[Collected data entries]
- - - - -
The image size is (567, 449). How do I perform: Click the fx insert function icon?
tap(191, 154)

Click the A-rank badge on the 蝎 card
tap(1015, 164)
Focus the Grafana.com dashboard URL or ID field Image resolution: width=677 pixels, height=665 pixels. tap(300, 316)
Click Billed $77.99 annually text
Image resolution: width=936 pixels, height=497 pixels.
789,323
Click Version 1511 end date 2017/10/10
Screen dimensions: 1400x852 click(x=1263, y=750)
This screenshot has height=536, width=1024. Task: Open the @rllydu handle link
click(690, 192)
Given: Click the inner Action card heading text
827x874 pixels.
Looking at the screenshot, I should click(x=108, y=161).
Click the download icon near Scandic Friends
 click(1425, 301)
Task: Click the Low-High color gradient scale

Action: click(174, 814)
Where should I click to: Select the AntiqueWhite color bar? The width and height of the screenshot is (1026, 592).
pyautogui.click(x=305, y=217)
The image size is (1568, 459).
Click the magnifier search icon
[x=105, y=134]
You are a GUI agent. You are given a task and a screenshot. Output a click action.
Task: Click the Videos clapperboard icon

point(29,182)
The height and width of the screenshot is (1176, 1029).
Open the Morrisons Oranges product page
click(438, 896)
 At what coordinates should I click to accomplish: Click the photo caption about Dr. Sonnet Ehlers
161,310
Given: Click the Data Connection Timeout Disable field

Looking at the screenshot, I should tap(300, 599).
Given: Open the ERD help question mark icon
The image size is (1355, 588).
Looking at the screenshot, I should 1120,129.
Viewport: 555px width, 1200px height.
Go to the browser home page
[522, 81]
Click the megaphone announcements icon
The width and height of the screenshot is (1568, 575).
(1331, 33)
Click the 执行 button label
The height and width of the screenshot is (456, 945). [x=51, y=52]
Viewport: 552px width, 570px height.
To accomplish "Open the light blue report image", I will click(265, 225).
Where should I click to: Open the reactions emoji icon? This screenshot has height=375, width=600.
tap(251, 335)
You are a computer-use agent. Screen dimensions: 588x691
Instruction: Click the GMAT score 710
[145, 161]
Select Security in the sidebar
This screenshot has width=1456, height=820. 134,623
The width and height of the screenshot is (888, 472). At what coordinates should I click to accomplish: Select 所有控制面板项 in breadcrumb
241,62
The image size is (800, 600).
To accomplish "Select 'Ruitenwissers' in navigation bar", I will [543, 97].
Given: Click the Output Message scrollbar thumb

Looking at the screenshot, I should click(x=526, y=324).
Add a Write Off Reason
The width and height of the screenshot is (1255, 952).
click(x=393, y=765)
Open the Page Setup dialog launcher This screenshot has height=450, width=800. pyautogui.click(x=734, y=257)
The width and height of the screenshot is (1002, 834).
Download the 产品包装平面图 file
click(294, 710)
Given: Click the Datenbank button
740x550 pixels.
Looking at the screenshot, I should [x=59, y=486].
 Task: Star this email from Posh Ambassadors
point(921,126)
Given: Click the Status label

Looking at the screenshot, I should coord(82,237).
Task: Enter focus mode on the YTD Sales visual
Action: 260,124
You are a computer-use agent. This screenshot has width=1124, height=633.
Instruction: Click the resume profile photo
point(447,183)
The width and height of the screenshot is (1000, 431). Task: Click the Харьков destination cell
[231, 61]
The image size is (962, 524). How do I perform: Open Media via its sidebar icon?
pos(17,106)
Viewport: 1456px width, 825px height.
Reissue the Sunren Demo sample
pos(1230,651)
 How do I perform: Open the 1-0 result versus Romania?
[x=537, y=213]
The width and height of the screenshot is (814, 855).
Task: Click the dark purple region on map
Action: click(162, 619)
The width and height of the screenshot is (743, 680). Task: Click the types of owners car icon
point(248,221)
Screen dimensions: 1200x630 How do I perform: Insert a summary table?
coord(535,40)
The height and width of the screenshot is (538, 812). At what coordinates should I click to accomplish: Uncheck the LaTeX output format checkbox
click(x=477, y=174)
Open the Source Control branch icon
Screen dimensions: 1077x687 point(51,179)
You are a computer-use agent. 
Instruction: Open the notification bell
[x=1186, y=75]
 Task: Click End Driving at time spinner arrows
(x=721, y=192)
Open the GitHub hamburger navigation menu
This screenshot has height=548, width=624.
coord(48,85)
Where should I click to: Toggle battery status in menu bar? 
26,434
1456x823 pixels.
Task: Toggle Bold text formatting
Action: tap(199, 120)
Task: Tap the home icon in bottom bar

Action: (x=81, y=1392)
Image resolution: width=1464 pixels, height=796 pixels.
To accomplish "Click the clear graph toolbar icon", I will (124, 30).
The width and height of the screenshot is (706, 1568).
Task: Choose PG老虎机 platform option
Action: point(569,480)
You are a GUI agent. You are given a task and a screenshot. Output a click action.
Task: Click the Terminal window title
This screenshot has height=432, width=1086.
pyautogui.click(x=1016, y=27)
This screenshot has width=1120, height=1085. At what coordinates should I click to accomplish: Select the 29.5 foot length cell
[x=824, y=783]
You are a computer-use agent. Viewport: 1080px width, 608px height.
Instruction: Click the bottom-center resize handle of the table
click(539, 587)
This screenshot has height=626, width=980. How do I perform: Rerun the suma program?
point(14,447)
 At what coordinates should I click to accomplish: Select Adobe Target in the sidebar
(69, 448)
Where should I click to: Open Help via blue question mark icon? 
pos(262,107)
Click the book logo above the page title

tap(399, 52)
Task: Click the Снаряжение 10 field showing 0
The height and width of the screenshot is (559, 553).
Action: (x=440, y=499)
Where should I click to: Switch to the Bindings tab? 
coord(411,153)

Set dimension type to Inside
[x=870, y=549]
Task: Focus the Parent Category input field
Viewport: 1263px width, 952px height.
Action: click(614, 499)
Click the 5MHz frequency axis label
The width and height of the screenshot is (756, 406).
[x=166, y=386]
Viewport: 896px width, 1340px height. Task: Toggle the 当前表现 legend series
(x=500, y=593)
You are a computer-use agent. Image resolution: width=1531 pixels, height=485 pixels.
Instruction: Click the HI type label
- - - - -
◆ **Required action**: Output the records verbatim, from the first line to the last.

◆ **Output of the exercise**:
The image size is (567, 449). How do I perform: Click the fx insert function icon?
tap(191, 154)

Click the A-rank badge on the 蝎 card
tap(1015, 164)
Focus the Grafana.com dashboard URL or ID field Image resolution: width=677 pixels, height=665 pixels. tap(300, 316)
Click Billed $77.99 annually text
Image resolution: width=936 pixels, height=497 pixels.
789,323
Click Version 1511 end date 2017/10/10
Screen dimensions: 1400x852 click(x=1263, y=750)
This screenshot has height=536, width=1024. Task: Open the @rllydu handle link
click(690, 192)
Given: Click the inner Action card heading text
827x874 pixels.
Looking at the screenshot, I should click(x=108, y=161).
Click the download icon near Scandic Friends
 click(1425, 301)
Task: Click the Low-High color gradient scale

Action: click(174, 814)
Where should I click to: Select the AntiqueWhite color bar? The width and height of the screenshot is (1026, 592).
pyautogui.click(x=305, y=217)
The image size is (1568, 459).
Click the magnifier search icon
[x=105, y=134]
You are a GUI agent. You are given a task and a screenshot. Output a click action.
Task: Click the Videos clapperboard icon

point(29,182)
The height and width of the screenshot is (1176, 1029).
Open the Morrisons Oranges product page
click(438, 896)
 At what coordinates should I click to accomplish: Click the photo caption about Dr. Sonnet Ehlers
161,310
Given: Click the Data Connection Timeout Disable field

Looking at the screenshot, I should tap(300, 599).
Given: Open the ERD help question mark icon
The image size is (1355, 588).
Looking at the screenshot, I should 1120,129.
Viewport: 555px width, 1200px height.
Go to the browser home page
[522, 81]
Click the megaphone announcements icon
The width and height of the screenshot is (1568, 575).
(1331, 33)
Click the 执行 button label
The height and width of the screenshot is (456, 945). [x=51, y=52]
Viewport: 552px width, 570px height.
To accomplish "Open the light blue report image", I will click(265, 225).
Where should I click to: Open the reactions emoji icon? This screenshot has height=375, width=600.
tap(251, 335)
You are a computer-use agent. Screen dimensions: 588x691
Instruction: Click the GMAT score 710
[145, 161]
Select Security in the sidebar
This screenshot has width=1456, height=820. 134,623
The width and height of the screenshot is (888, 472). At what coordinates should I click to accomplish: Select 所有控制面板项 in breadcrumb
241,62
The image size is (800, 600).
To accomplish "Select 'Ruitenwissers' in navigation bar", I will [543, 97].
Given: Click the Output Message scrollbar thumb

Looking at the screenshot, I should click(x=526, y=324).
Add a Write Off Reason
The width and height of the screenshot is (1255, 952).
click(x=393, y=765)
Open the Page Setup dialog launcher This screenshot has height=450, width=800. pyautogui.click(x=734, y=257)
The width and height of the screenshot is (1002, 834).
Download the 产品包装平面图 file
click(294, 710)
Given: Click the Datenbank button
740x550 pixels.
Looking at the screenshot, I should [x=59, y=486].
 Task: Star this email from Posh Ambassadors
point(921,126)
Given: Click the Status label

Looking at the screenshot, I should coord(82,237).
Task: Enter focus mode on the YTD Sales visual
Action: 260,124
You are a computer-use agent. This screenshot has width=1124, height=633.
Instruction: Click the resume profile photo
point(447,183)
The width and height of the screenshot is (1000, 431). Task: Click the Харьков destination cell
[231, 61]
The image size is (962, 524). How do I perform: Open Media via its sidebar icon?
pos(17,106)
Viewport: 1456px width, 825px height.
Reissue the Sunren Demo sample
pos(1230,651)
 How do I perform: Open the 1-0 result versus Romania?
[x=537, y=213]
The width and height of the screenshot is (814, 855).
Task: Click the dark purple region on map
Action: click(162, 619)
The width and height of the screenshot is (743, 680). Task: Click the types of owners car icon
point(248,221)
Screen dimensions: 1200x630 How do I perform: Insert a summary table?
coord(535,40)
The height and width of the screenshot is (538, 812). At what coordinates should I click to accomplish: Uncheck the LaTeX output format checkbox
click(x=477, y=174)
Open the Source Control branch icon
Screen dimensions: 1077x687 point(51,179)
You are a computer-use agent. 
Instruction: Open the notification bell
[x=1186, y=75]
 Task: Click End Driving at time spinner arrows
(x=721, y=192)
Open the GitHub hamburger navigation menu
This screenshot has height=548, width=624.
coord(48,85)
Where should I click to: Toggle battery status in menu bar? 
26,434
1456x823 pixels.
Task: Toggle Bold text formatting
Action: tap(199, 120)
Task: Tap the home icon in bottom bar

Action: (x=81, y=1392)
Image resolution: width=1464 pixels, height=796 pixels.
To accomplish "Click the clear graph toolbar icon", I will (124, 30).
The width and height of the screenshot is (706, 1568).
Task: Choose PG老虎机 platform option
Action: point(569,480)
You are a GUI agent. You are given a task and a screenshot. Output a click action.
Task: Click the Terminal window title
This screenshot has height=432, width=1086.
pyautogui.click(x=1016, y=27)
This screenshot has width=1120, height=1085. At what coordinates should I click to accomplish: Select the 29.5 foot length cell
[x=824, y=783]
You are a computer-use agent. Viewport: 1080px width, 608px height.
Instruction: Click the bottom-center resize handle of the table
click(539, 587)
This screenshot has height=626, width=980. How do I perform: Rerun the suma program?
point(14,447)
 At what coordinates should I click to accomplish: Select Adobe Target in the sidebar
(69, 448)
Where should I click to: Open Help via blue question mark icon? 
pos(262,107)
Click the book logo above the page title

tap(399, 52)
Task: Click the Снаряжение 10 field showing 0
The height and width of the screenshot is (559, 553).
Action: (x=440, y=499)
Where should I click to: Switch to the Bindings tab? 
coord(411,153)

Set dimension type to Inside
[x=870, y=549]
Task: Focus the Parent Category input field
Viewport: 1263px width, 952px height.
Action: click(614, 499)
Click the 5MHz frequency axis label
The width and height of the screenshot is (756, 406).
[x=166, y=386]
Viewport: 896px width, 1340px height. Task: Toggle the 当前表现 legend series
(x=500, y=593)
You are a computer-use agent. Image resolution: width=1531 pixels, height=485 pixels.
Instruction: Click the HI type label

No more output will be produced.